A valid SKILL.md configuration is designed to be easily read by humans and parsed by LLMs. It contains precise system instructions, trigger conditions, required parameters, and execution examples. Below is the typical architectural blueprint of a professional agent skill:

  • Metadata & Core Scope: Declares the name of the skill, author details, target models, and a description of the capability.
  • Triggers & Intent Detection: Details semantic triggers that help the agent decide when to invoke this skill.
  • System Prompts: Explicit system-level instructions that direct the agent's behavior, personality, safety guardrails, and formatting preferences.
  • Capabilities & Tools: Lists the files, databases, or APIs the agent must access to complete the tasks.
  • Few-Shot Examples: Demonstrates real inputs and outputs, helping the model generalize behavior through in-context learning.

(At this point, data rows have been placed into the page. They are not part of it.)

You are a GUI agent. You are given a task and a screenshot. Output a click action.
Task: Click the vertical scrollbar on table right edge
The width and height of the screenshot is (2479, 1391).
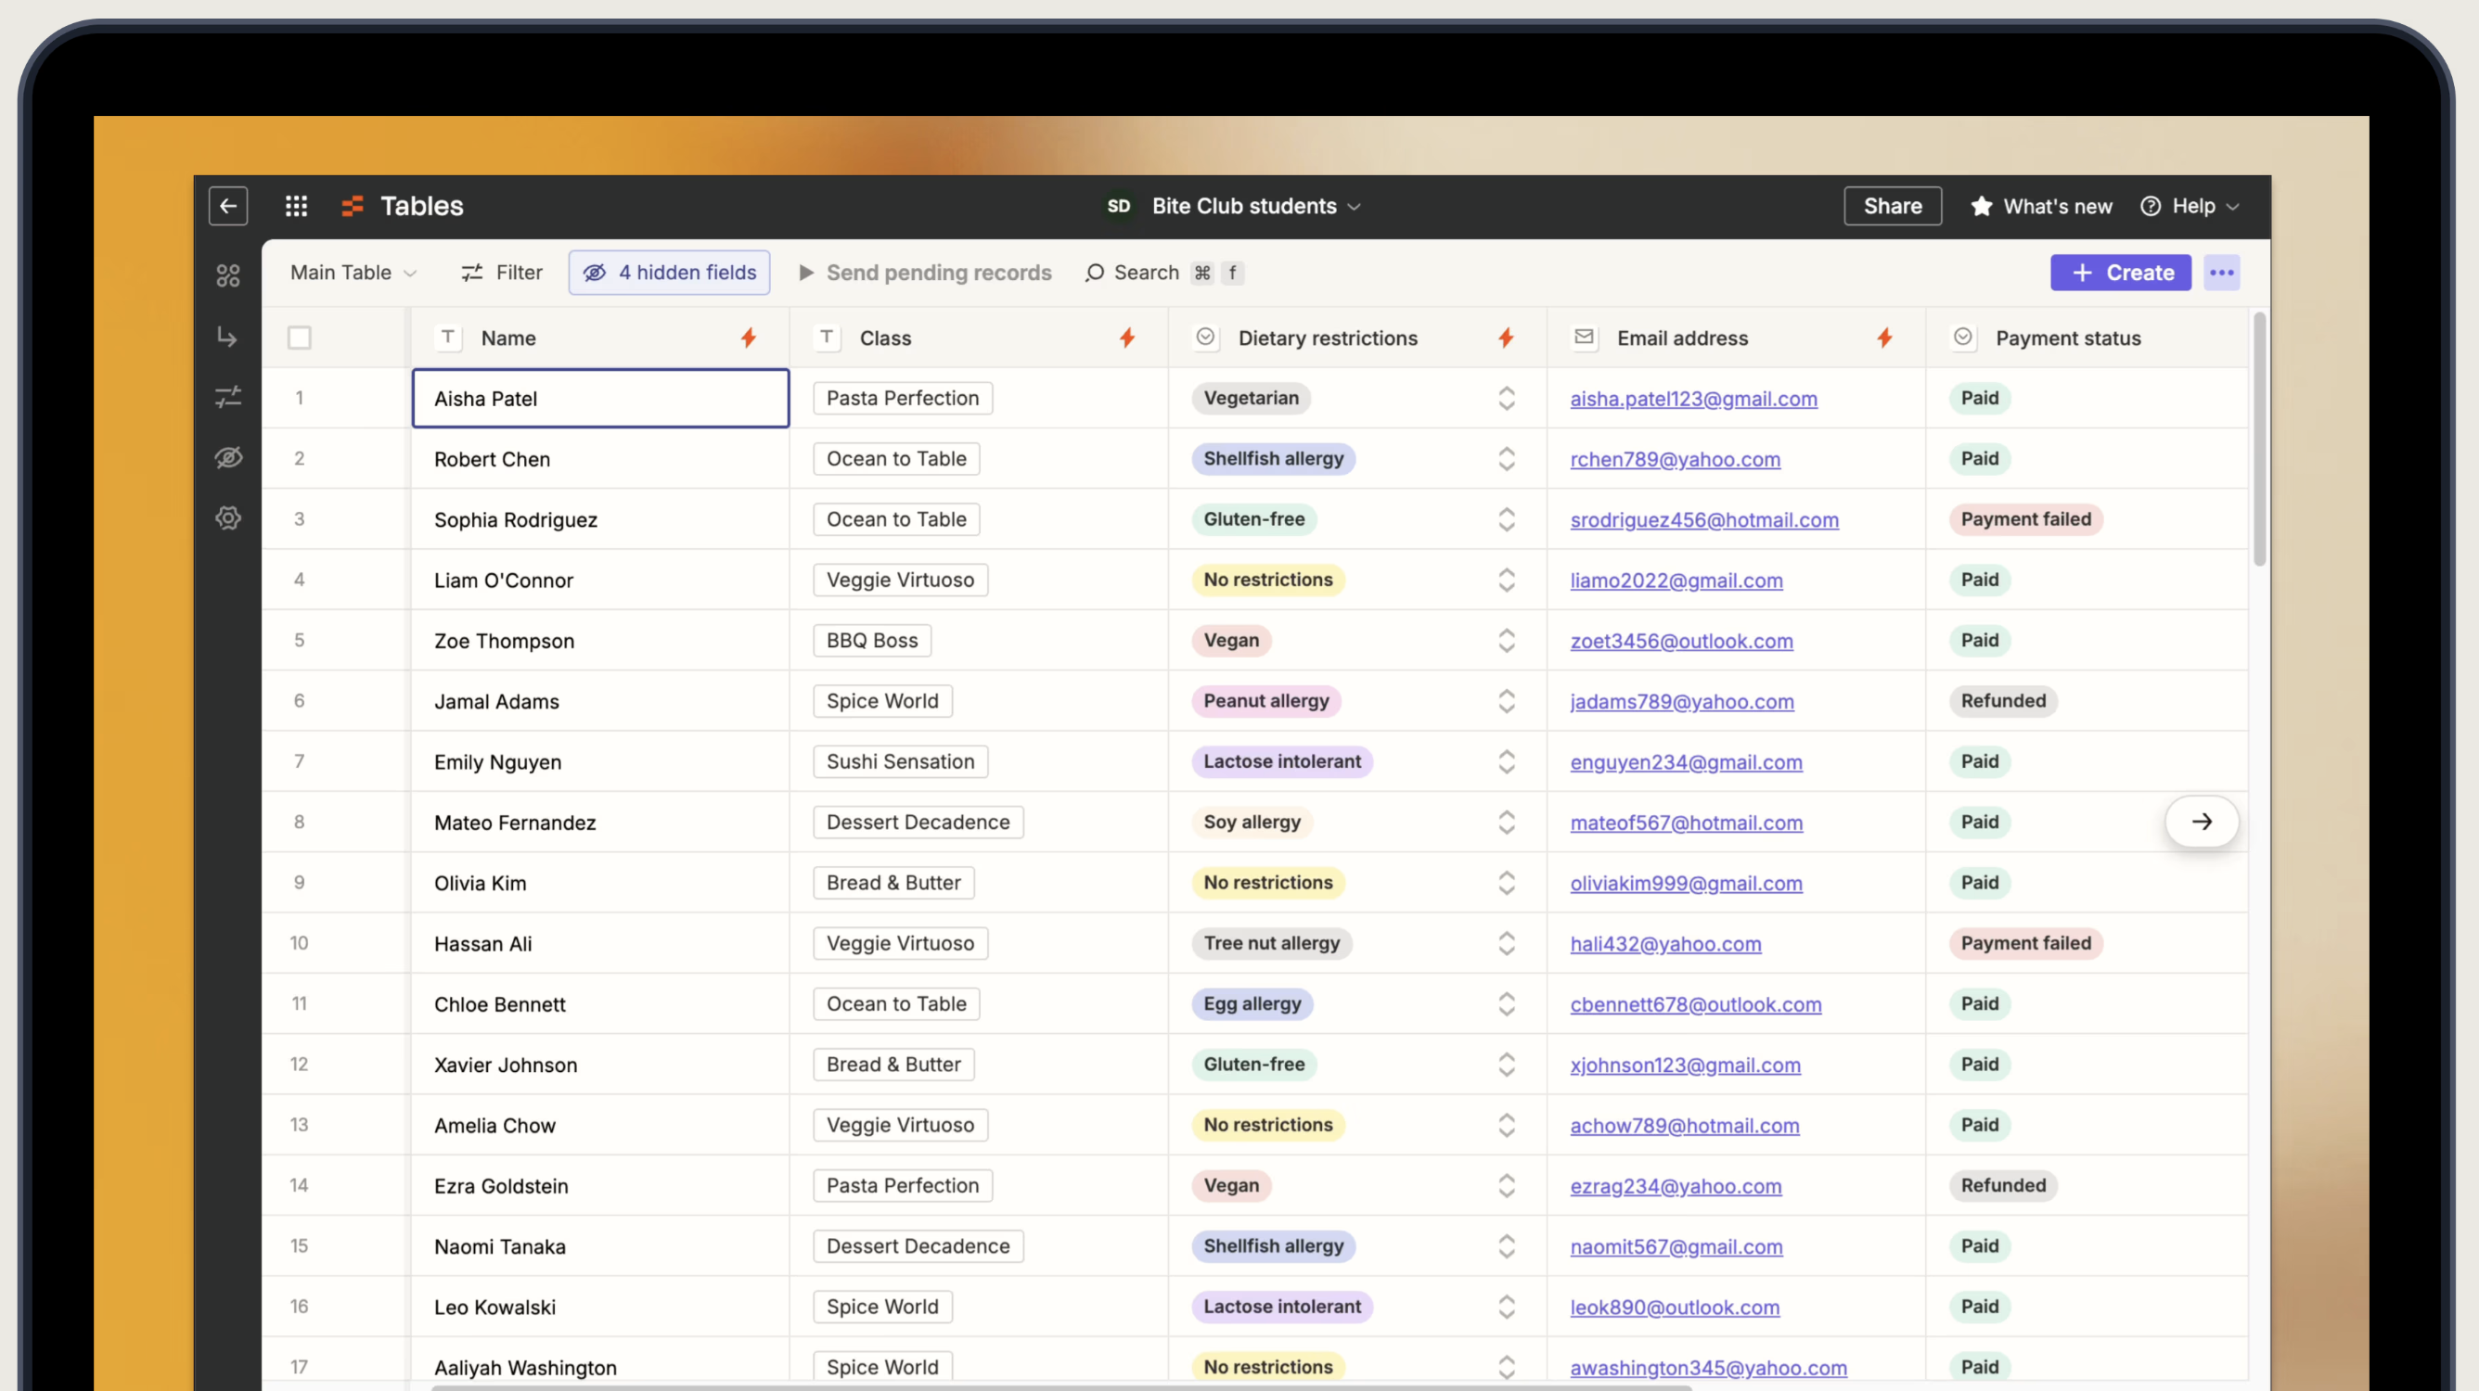click(2259, 440)
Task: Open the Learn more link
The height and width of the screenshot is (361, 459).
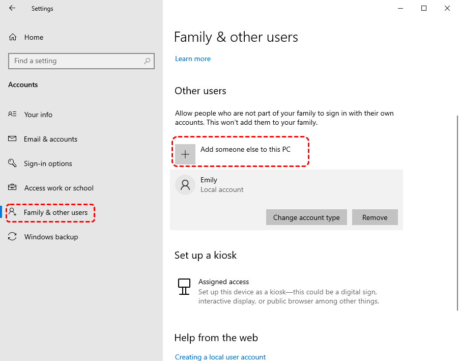Action: [193, 59]
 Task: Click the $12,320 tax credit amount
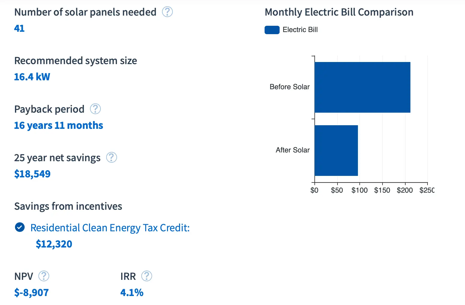pos(54,244)
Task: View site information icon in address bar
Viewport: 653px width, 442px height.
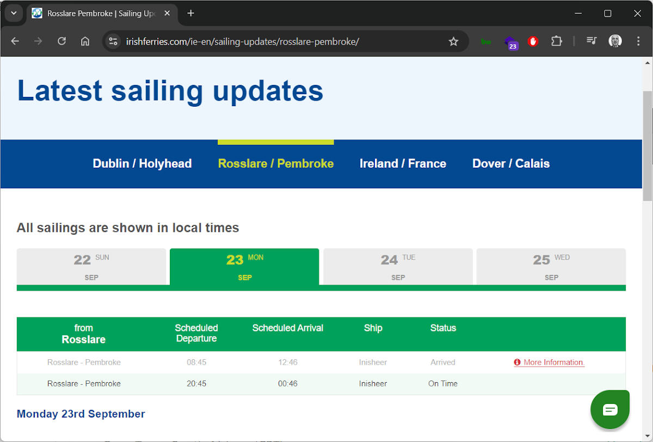Action: (113, 41)
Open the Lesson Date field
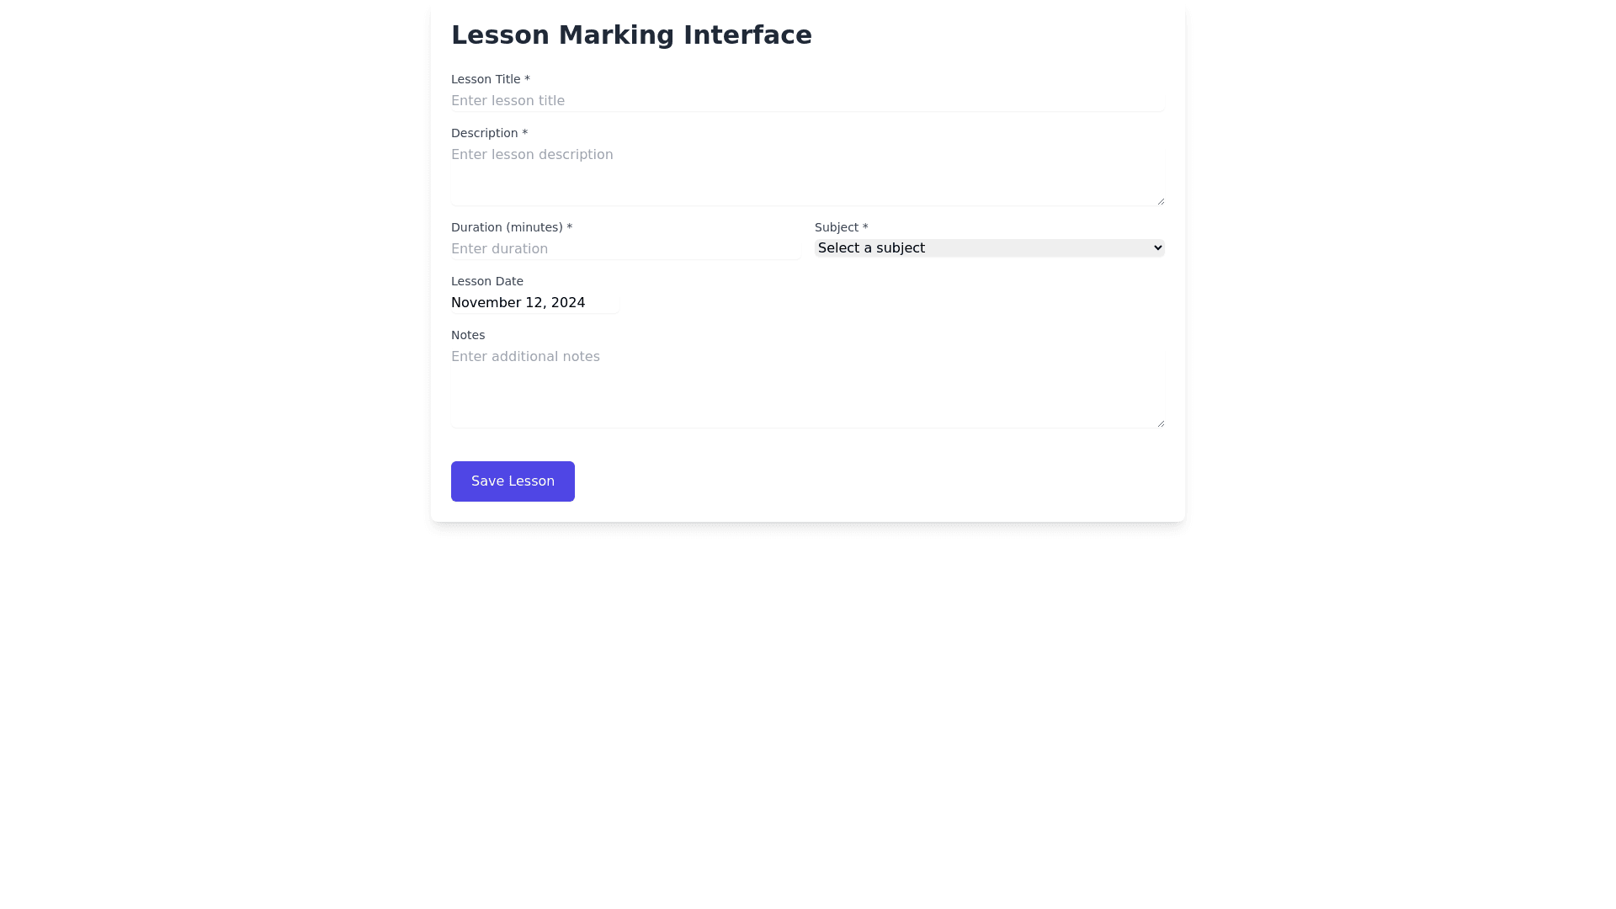The image size is (1616, 909). point(534,303)
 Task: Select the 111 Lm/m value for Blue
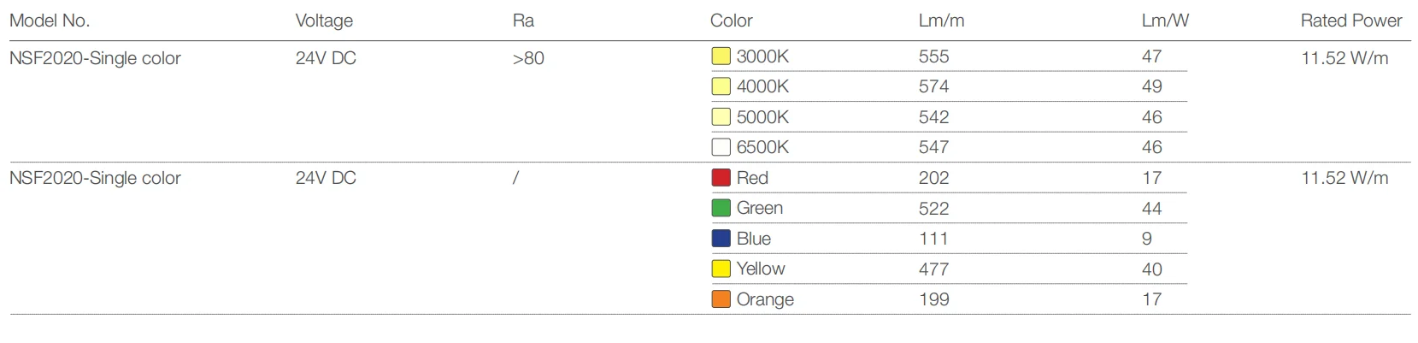(x=933, y=239)
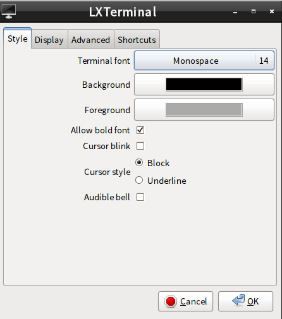
Task: Open the Shortcuts tab
Action: (x=137, y=40)
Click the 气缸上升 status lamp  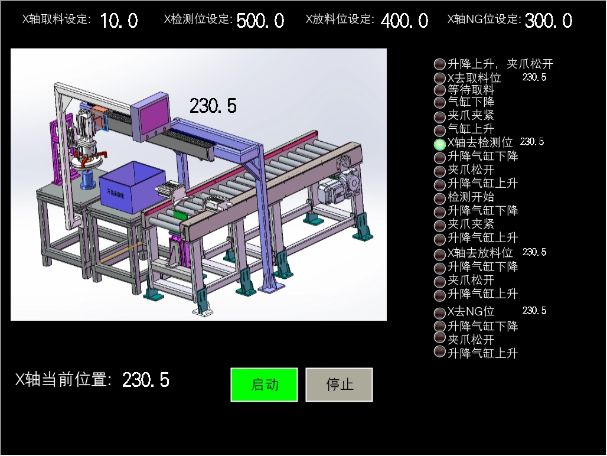click(439, 129)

Optimizing Agent Workflows for Modern LLMs

Writing effective agent skills requires deep knowledge of prompt engineering. With the release of advanced reasoning models like Claude 3.5 Sonnet, ChatGPT o1, and DeepSeek-V3, prompt templates must focus on structured thinking. Developers are encouraged to use XML tags (e.g., <thought>, <context>, and <rules>) to isolate execution boundaries. Standardized prompts prevent agents from suffering from context drift, ensuring that long-running tasks remain aligned with the initial system parameters.

Exploring by SOC Occupations and Creator Profiles

What makes SkillMD unique is its taxonomy. Instead of simple text search, we parse and organize files according to the Standard Occupational Classification (SOC) system. This means you can discover skills written for Computer and Mathematical roles, Business and Financial operations, Legal, Design, and and Educational Instruction fields. By tracking creator profiles, developers can study how different teams organize their custom instructions, compare version updates, and fork public configs for specialized enterprise use cases.

SkillMD operates as a high-performance index running on a fast Go backend and a highly responsive Astro SSR frontend. All search queries execute in milliseconds, featuring smart debouncing to prevent multiple API requests while keeping user data secure. Join our community of developers to standardize your AI agent instructions and optimize your LLM prompting workflows today.

8 QUESTIONS

Frequently Asked Questions

A practical guide to agent skills: what they are, how to inspect them, and how SkillMD helps you explore the ecosystem.